Following shakedown training in the West Indies and post-shakedown availability at Philadelphia, William V. Pratt joined Destroyer Squadron (DesRon) 18 as an active unit of the fleet in September 1962. Operating out of Naval Station Norfolk, Virginia, she cruised the Atlantic seaboard and the West Indies until 4 August 1963 at which time she departed Norfolk to participate in NATO exercise Operation Riptide IV, in European waters. She returned to Norfolk in September and resumed normal 2nd Fleet operations. That employment continued until 8 February 1964 when she embarked upon her first tour of duty with the 6th Fleet in the Mediterranean Sea. She returned to Norfolk on 9 August and once again took up her East Coast-West Indies routine. In September and October, she visited European waters again to participate in two NATO exercises, Operations Masterstroke and Teamwork. The warship returned to Norfolk on 20 October and resumed 2nd Fleet operations. In November, she began her first shipyard overhaul at Norfolk. She completed repairs on 26 March 1966 and put to sea for trials.
On 15 April she arrived in her new home port of Naval Station Mayport, Florida.
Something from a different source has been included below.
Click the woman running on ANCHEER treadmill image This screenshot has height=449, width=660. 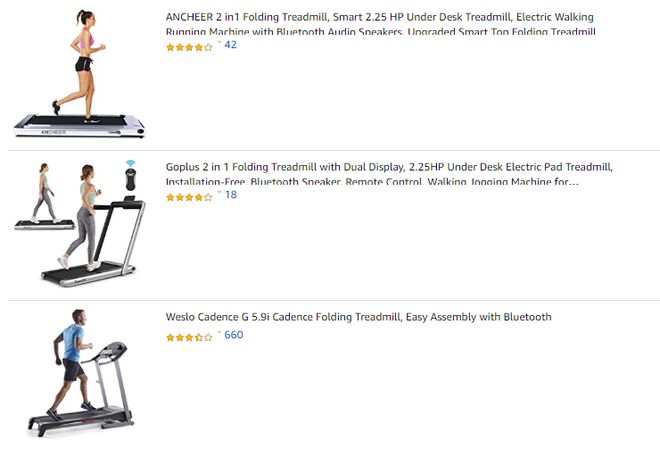click(x=79, y=74)
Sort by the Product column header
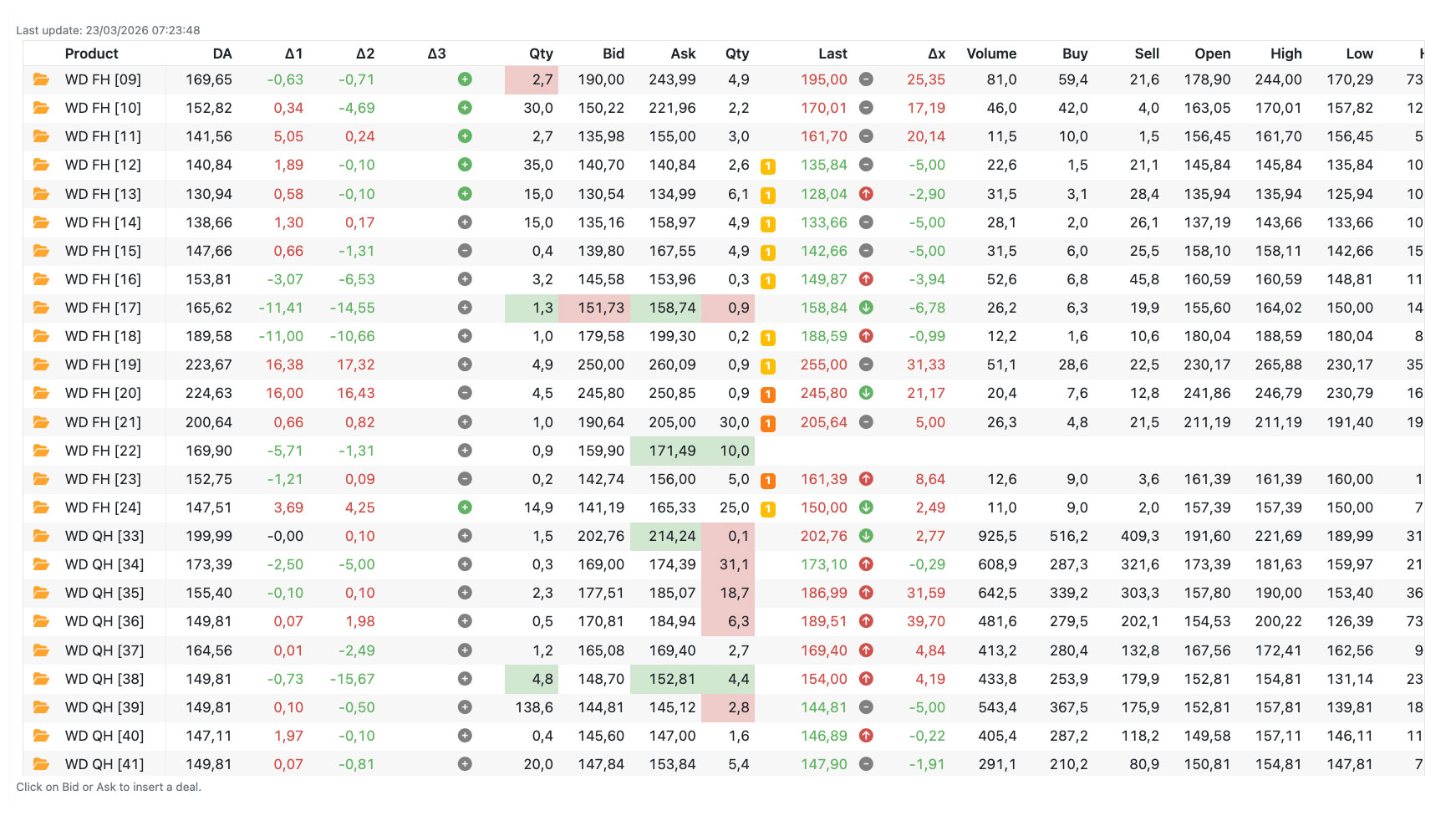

She conducted refresher training in the Guantanamo Bay operating area in May and June and returned to Mayport on 3 July. The warship resumed East Coast operations until 27 August, at which time she deployed to the Mediterranean once again. That four-month deployment ended on 17 December when the guided missile frigate reentered Mayport. For the next six months, William V. Pratt conducted operations out of Mayport. She voyaged twice to the West Indies and once to the Gulf of Mexico. The warship also operated briefly off the Virginia Capes. In July 1966, she deployed to the Mediterranean for the third time in her career. She conducted operations with the 6th Fleet for the next five months, departing the Mediterranean for home on 10 December. She arrived back in Mayport 10 days later.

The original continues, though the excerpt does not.